For 27 minutes paramedics performed CPR on the teenager before she was rushed to the Royal Brisbane and Women’s Hospital with a hypoxic brain injury.
Australia is in the grip of a chroming crisis with teenagers just like Chloe engaging in the dangerous but legal form of substance abuse.
Her mother Sarah Nevins said she was shocked to discover that Chloe had been inhaling and called for legislation to outlaw the practice and for manufacturers to remove toxic ingredients.
“I had no idea she was chroming, I didn’t even know that people did that,” the Beenleigh mother said.
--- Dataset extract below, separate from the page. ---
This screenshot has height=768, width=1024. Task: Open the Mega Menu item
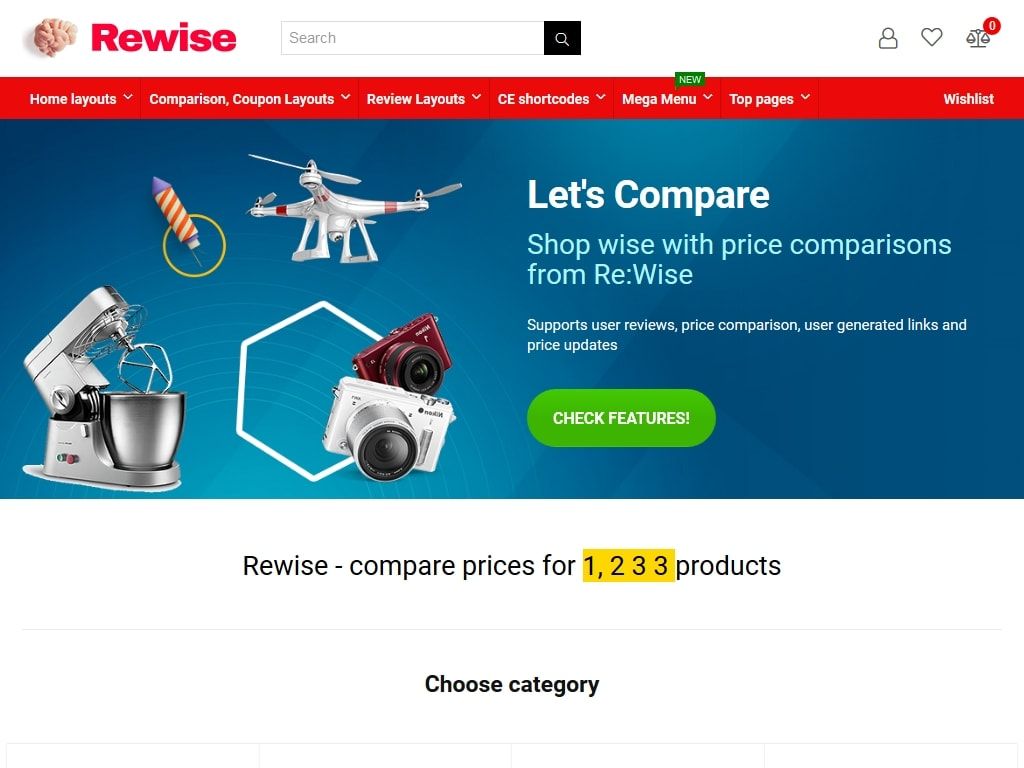659,99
“I would have had no idea that kids inhaled Rexona, but now I know it’s called Rexing. I thought chroming was with paint and glue.”
Since her collapse on June 1, Chloe has opened her eyes and has begun to respond to voice commands.
But her brain has been severely damaged and Ms Nevins says her daughter has a “long, uncertain road” ahead of her.
The Ormeau Woods State High School student still needs a tracheostomy tube to breathe and daily physiotherapy to stop her limbs from posturing.
“It’s upsetting because you’re looking at a wasted life,” Ms Nevins said.
“Her quality of life is going to be severely impacted for the rest of her life over a couple of seconds.”
Queensland Health statistics show that chroming hospitalisations have increased over the past five years and that between 2018/19, 115 Queenslanders were hospitalised due to chroming.
More than half were under 19.
Queensland Ambulance Service clinical director Tony Hucker said paramedics had attended jobs where kids as young as eight had been inhaling cans.
Mr Hucker said the practice was dangerous because whenever a propellant is breathed in, users were “robbing themselves of oxygen”.
“We do see kids in general around the city doing a lot of inhalants,” he said.
“The big risk in any inhaling situation this phenomena Sudden Sniffing Death Syndrome.”
Mr Hucker said between two and three people die each year in Queensland due to inhaling.
Ms Nevins believes Chloe’s brain injury could have been prevented if inhaling was illegal in and companies like Unilever, that owns Rexona, remove the toxic ingredients from their aerosol cans.
In 2019, Queensland’s then Health Minister Steven Miles held a roundtable of industry retailers to discuss the issue of chroming.
Authorities have cautioned that criminalising use could result in young people hiding or using inhalants in more dangerous places.
According to a Unilever spokesperson, 90 per cent of aerosol products use hydrocarbons, the intoxicating component, as the propellant.
The company which makes Rexona said that hydrocarbon alternatives such as bitterants had been explored but none have proven successful.
“We are aware of Chloe’s case and extend our deepest sympathies to Chloe’s friends and family,” the statement read.
“One of the key challenges is that a huge range of aerosol products available in stores can be used for chroming.
“We continue to invest heavily in this work, which is ongoing.
“In addition to our ongoing reformulation work, Unilever has introduced even more prominent, industry-leading warnings on our packaging.”